Quote of the Day
“I used to believe that anything was better than nothing. Now know that sometimes nothing is better”
Glenda Jackson
Musical alternative to the morning’s radio news
JS Bach | And At The Hour Of Death (Arr. Badzura) | Víkingur Ólafsson
Long Read of the Day
The Field Guide to Understanding ‘Human Error’
Great review by Rob Miller of Sidney Dekker’s The Field Guide to Understanding ‘Human Error’.
Last week Facebook, WhatsApp, and Facebook Messenger went down, for everyone in the world, for six hours. The services were unavailable not just to their ordinary users, but to those inside Facebook; there were stories of technicians sent to repair the damage being unable to access Facebook’s data centres, because the service that checked their badges and unlocked the doors was one of those that was offline.
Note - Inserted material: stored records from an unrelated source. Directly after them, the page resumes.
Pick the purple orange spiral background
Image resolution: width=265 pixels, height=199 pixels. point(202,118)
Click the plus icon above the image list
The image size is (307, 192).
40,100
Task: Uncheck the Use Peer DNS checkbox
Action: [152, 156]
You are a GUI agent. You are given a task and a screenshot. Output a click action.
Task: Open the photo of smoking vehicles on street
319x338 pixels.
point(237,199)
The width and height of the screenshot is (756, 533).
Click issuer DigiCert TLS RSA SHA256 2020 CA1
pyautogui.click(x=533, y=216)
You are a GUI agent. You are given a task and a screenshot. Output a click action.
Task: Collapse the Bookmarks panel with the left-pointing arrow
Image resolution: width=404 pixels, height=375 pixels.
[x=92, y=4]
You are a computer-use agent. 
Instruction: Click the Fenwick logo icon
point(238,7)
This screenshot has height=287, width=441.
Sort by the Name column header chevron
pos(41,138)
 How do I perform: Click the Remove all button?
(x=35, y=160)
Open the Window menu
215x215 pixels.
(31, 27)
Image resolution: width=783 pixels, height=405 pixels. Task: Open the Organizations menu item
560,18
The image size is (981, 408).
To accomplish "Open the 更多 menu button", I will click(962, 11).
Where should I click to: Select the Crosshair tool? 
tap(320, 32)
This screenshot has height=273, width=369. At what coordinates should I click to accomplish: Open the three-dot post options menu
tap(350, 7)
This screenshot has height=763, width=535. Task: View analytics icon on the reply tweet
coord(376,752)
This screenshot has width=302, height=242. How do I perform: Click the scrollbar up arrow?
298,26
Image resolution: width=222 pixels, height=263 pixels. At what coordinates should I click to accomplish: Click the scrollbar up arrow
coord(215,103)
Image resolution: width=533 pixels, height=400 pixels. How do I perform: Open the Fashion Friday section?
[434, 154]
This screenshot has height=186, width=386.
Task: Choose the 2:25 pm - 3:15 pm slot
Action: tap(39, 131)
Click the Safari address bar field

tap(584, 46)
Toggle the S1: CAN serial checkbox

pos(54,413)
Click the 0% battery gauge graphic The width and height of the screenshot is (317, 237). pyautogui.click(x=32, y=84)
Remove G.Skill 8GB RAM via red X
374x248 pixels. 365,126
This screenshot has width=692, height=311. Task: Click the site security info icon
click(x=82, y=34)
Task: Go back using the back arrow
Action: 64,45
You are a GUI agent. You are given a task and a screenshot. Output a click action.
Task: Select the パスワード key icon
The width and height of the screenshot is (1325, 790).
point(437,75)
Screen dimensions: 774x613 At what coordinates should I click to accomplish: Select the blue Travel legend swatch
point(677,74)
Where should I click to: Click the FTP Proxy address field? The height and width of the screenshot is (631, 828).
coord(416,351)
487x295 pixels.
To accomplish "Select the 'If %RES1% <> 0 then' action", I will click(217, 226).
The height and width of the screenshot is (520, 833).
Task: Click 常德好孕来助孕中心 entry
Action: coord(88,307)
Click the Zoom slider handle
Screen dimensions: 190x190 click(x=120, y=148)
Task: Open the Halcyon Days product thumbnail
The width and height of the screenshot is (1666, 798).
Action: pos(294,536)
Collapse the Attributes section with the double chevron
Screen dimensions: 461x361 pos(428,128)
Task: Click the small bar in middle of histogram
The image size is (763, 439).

After the collective global meltdown, the accounts of what happened began to emerge and coverage switched to how the problems had occurred.1 Predictably, virtually all of them contained the phrase “human error”. “It was simply human error,” said The Times. “The outage was caused by human error that occurred while an engineer was doing routine maintenance work,” offered USA Today’s fact-checking department.
If there’s anyone whose gears are ground by this invocation of “human error” to explain incidents, it’s Sidney Dekker…
Really illuminating and worth a read. Also led me to get Dekker’s book.
Tom Morey, inventor of the Boogie Board, RIP
Nice NPR obit:
Using his degree, Morey went to work for Douglas Aircraft as an engineer but left to start his own surf shop in 1964, according to the Post. By this time Morey had already begun experimenting with surfboard designs.
But it wasn’t until Morey left Southern California that he created the first Boogie board. In 1971, Morey was living in Hawaii when he cut a large piece of polyethylene foam in half. He then worked to shape the foam with an iron after putting pages of the Honolulu Advertiser on top. By the time he was done Morey had a short board with a mostly rectangular body and a rounded nose. It weighed around three pounds — a fraction of what traditional surfboards weighed at the time.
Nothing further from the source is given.